[Stored items]
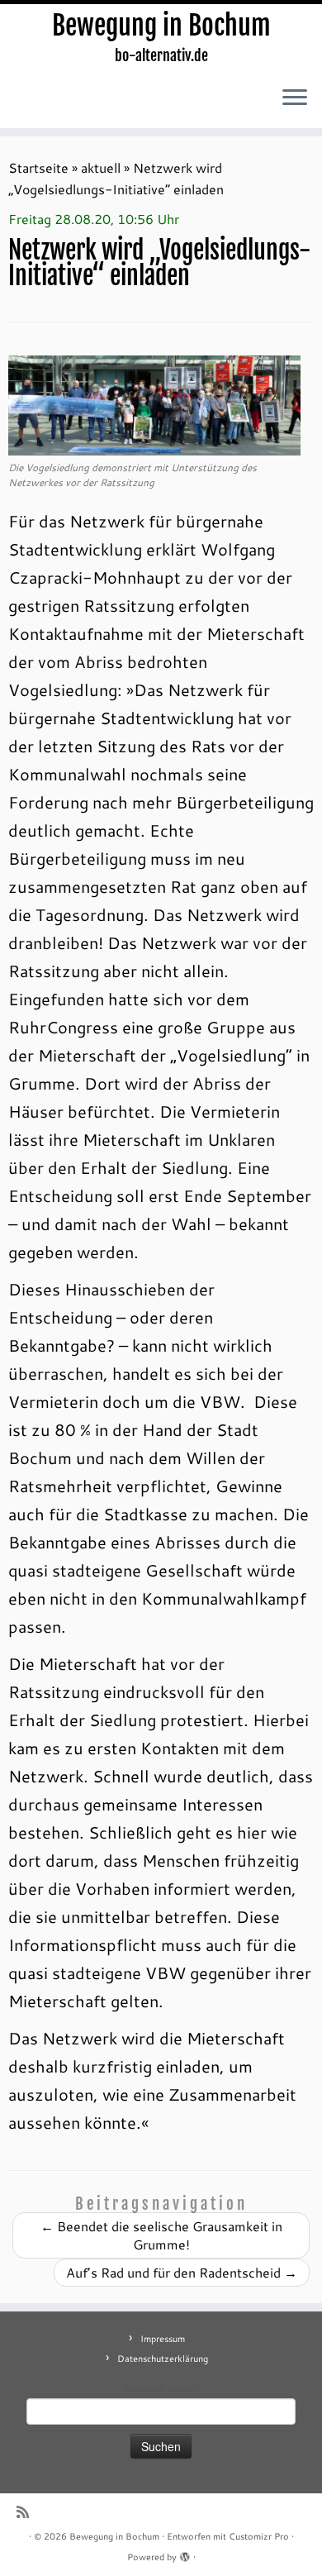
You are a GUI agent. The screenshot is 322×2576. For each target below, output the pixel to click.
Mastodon (144, 2388)
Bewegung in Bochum (161, 25)
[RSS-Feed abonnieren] (27, 2512)
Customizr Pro (259, 2536)
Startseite (38, 167)
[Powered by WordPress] (185, 2553)
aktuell (101, 167)
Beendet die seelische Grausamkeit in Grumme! (161, 2235)
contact (183, 2388)
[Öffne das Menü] (294, 98)
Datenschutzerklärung (162, 2358)
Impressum (162, 2338)
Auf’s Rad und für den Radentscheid (181, 2272)
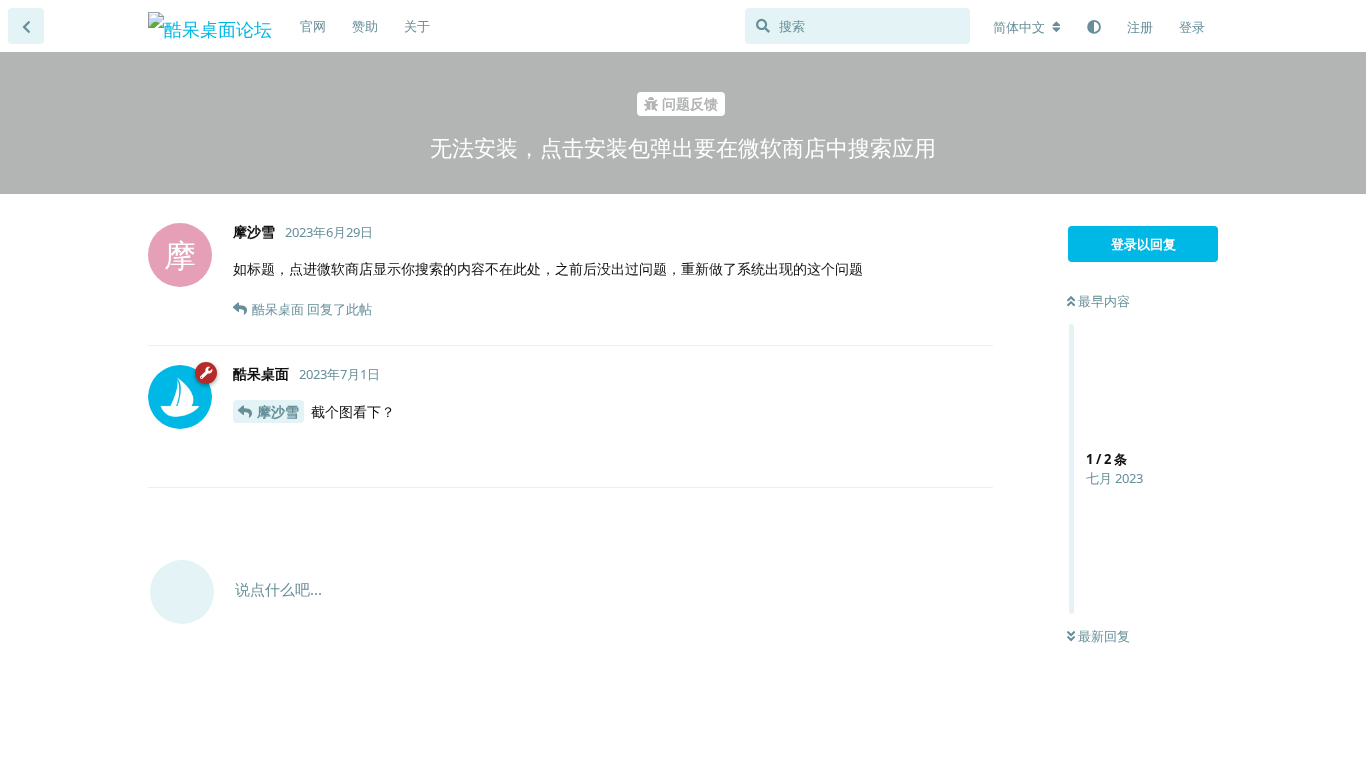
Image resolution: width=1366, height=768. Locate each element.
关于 (417, 26)
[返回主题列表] (26, 26)
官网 (313, 26)
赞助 (365, 26)
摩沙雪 (278, 411)
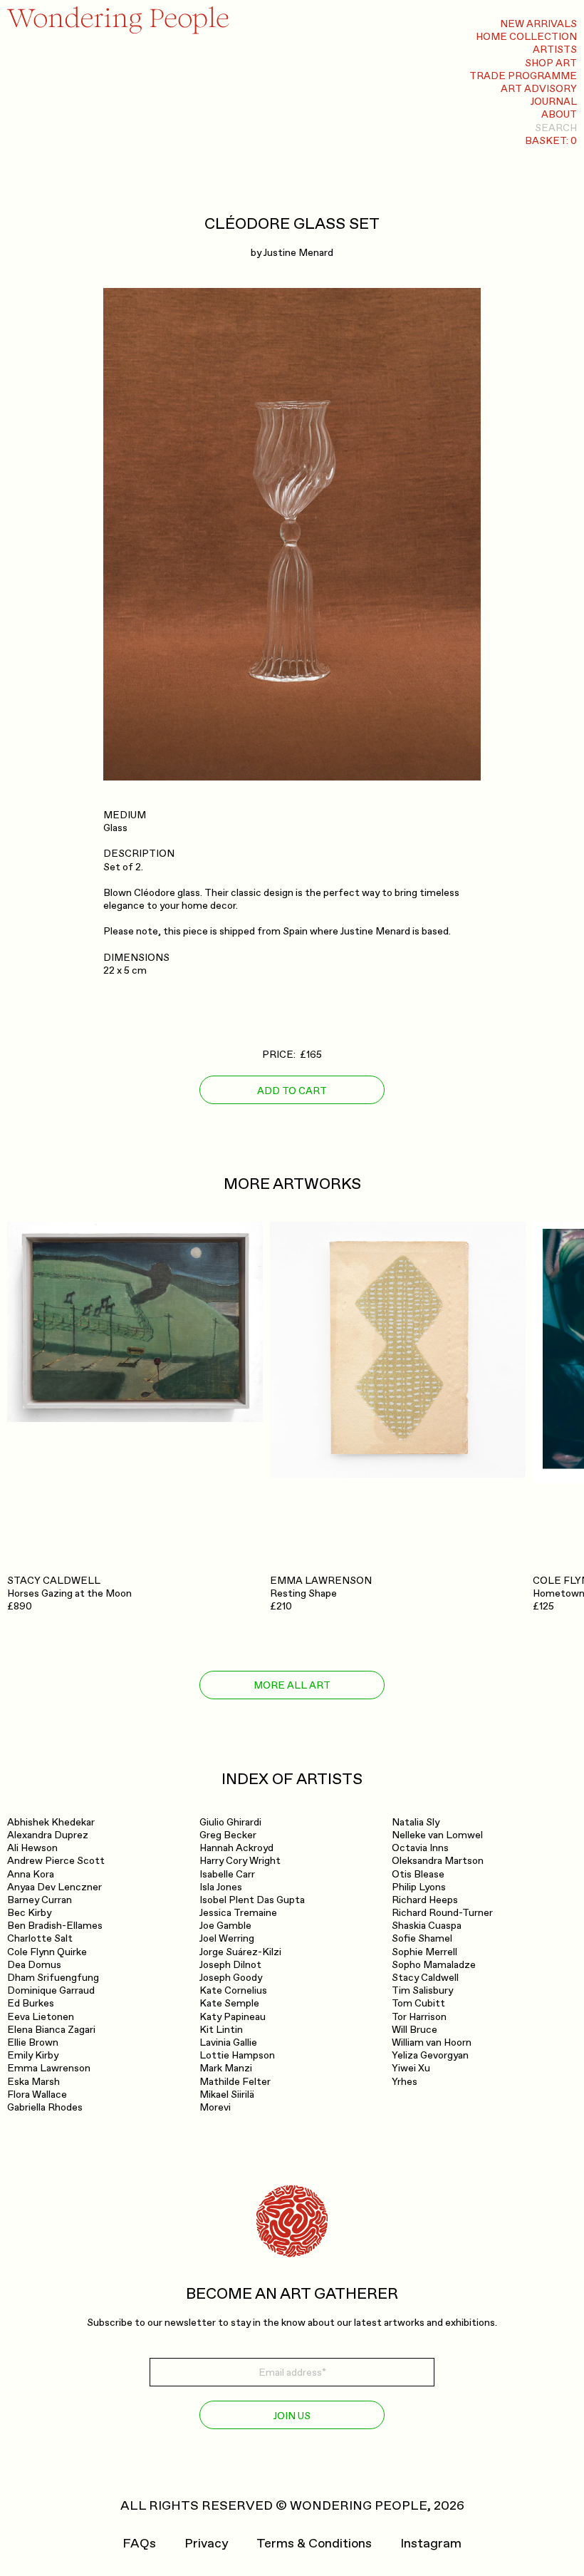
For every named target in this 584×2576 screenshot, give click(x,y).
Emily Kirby (32, 2055)
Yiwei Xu (411, 2068)
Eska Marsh (33, 2082)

> **Work to complete**: Looking at the data above, return every line from the one with "Bewegung in Bochum (161, 25)" down to the one with "Auf’s Rad und", exactly and inclusively.

> **Result**:
Bewegung in Bochum (161, 25)
[RSS-Feed abonnieren] (27, 2512)
Customizr Pro (259, 2536)
Startseite (38, 167)
[Powered by WordPress] (185, 2553)
aktuell (101, 167)
Beendet die seelische Grausamkeit in Grumme! (161, 2235)
contact (183, 2388)
[Öffne das Menü] (294, 98)
Datenschutzerklärung (162, 2358)
Impressum (162, 2338)
Auf’s Rad und für den Radentscheid (181, 2272)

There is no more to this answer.